§ **TASK INSTRUCTIONS**
Your answer should consist of the listing, repeated exactly.

§ **INFORMATION GIVEN**
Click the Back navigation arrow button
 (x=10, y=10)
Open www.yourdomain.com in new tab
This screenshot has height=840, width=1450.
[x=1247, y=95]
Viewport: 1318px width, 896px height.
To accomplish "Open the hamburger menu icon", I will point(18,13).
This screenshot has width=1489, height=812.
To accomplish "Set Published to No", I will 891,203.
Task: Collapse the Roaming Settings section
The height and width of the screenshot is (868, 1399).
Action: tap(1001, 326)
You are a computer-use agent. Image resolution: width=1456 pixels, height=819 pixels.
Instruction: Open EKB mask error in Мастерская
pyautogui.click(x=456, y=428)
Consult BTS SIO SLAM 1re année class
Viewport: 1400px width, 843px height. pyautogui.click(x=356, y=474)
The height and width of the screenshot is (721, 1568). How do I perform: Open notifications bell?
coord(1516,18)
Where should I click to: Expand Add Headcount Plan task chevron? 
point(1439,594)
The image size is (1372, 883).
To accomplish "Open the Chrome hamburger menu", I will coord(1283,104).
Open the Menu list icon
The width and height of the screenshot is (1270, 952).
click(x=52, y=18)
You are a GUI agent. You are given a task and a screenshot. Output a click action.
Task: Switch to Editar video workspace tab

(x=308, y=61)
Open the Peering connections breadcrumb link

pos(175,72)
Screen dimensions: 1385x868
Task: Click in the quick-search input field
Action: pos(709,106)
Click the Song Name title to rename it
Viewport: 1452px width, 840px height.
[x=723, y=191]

§ **YOUR SOLUTION**
Click the Back navigation arrow button
 (x=10, y=10)
Open www.yourdomain.com in new tab
This screenshot has height=840, width=1450.
[x=1247, y=95]
Viewport: 1318px width, 896px height.
To accomplish "Open the hamburger menu icon", I will point(18,13).
This screenshot has width=1489, height=812.
To accomplish "Set Published to No", I will 891,203.
Task: Collapse the Roaming Settings section
The height and width of the screenshot is (868, 1399).
Action: tap(1001, 326)
You are a computer-use agent. Image resolution: width=1456 pixels, height=819 pixels.
Instruction: Open EKB mask error in Мастерская
pyautogui.click(x=456, y=428)
Consult BTS SIO SLAM 1re année class
Viewport: 1400px width, 843px height. pyautogui.click(x=356, y=474)
The height and width of the screenshot is (721, 1568). How do I perform: Open notifications bell?
coord(1516,18)
Where should I click to: Expand Add Headcount Plan task chevron? 
point(1439,594)
The image size is (1372, 883).
To accomplish "Open the Chrome hamburger menu", I will coord(1283,104).
Open the Menu list icon
The width and height of the screenshot is (1270, 952).
click(x=52, y=18)
You are a GUI agent. You are given a task and a screenshot. Output a click action.
Task: Switch to Editar video workspace tab

(x=308, y=61)
Open the Peering connections breadcrumb link

pos(175,72)
Screen dimensions: 1385x868
Task: Click in the quick-search input field
Action: pos(709,106)
Click the Song Name title to rename it
Viewport: 1452px width, 840px height.
[x=723, y=191]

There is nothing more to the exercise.